18. November 2009 · Keine Kommentare

Im Tiroler Landtag werden ab sofort sechs Fraktionen sitzen. Unter dem Namen “Bürgerforum Tirol Klub” werden die Abgeordneten Fritz Gurgiser und Thomas Schnitzer ihre Arbeit aufnehmen. “In der Geschäftsordnung gab es keine Möglichkeit zur Zurückweisung”, sagte Landtagspräsident Herwig van Staa (ÖVP) am Mittwoch. Widerspruch gab es naturgemäß von der größten Oppositionspartei im Landtag, der Liste Fritz, von der sich die beiden Abgeordneten zuvor abgespalten hatten.
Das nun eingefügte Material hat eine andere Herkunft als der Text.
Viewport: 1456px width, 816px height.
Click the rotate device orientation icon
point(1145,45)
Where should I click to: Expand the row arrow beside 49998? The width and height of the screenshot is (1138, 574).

“Wir werden diesen Namen keinesfalls hinnehmen”, erklärte Fritz Dinkhauser (Liste Fritz). Die Möglichkeit einer Verwechslung mit “Liste Fritz – Bürgerforum Tirol” sei zu groß. Zudem habe Dinkhauser sein “Bürgerforum” markenrechtlich schützen lassen. “Unsere Fraktion wird dagegen rechtlich vorgehen”, sagte er.

“Die Landtagsdirektion und ich sind zu dem Entschluss gekommen, dass bis zu einer gerichtlichen Klärung der Name des neuen Klubs zugelassen wird”, erklärte van Staa. Zudem hätten sich die Klubobleute im Einvernehmen darauf geeinigt, dem neuen Klub Räumlichkeiten zuzuweisen und eine Redezeit von 3,5 Minuten in der Aktuellen Stunde zuzuteilen, sagte der Landtagspräsident.

Nachdem bereits vor einigen Monaten der Transitforum-Chef Gurgiser von der Liste Fritz ausgeschlossen wurde, kam der größten Oppositionspartei im Landtag mit Schnitzer Anfang November ein weiterer Mandatar abhanden. Schnitzer kehrte dem Bürgerforum ebenfalls den Rücken. Gurgiser und Schnitzer beklagten damals bei einer gemeinsamen Pressekonferenz bei der Liste Fritz die mangelnde Verbindung zur Basis.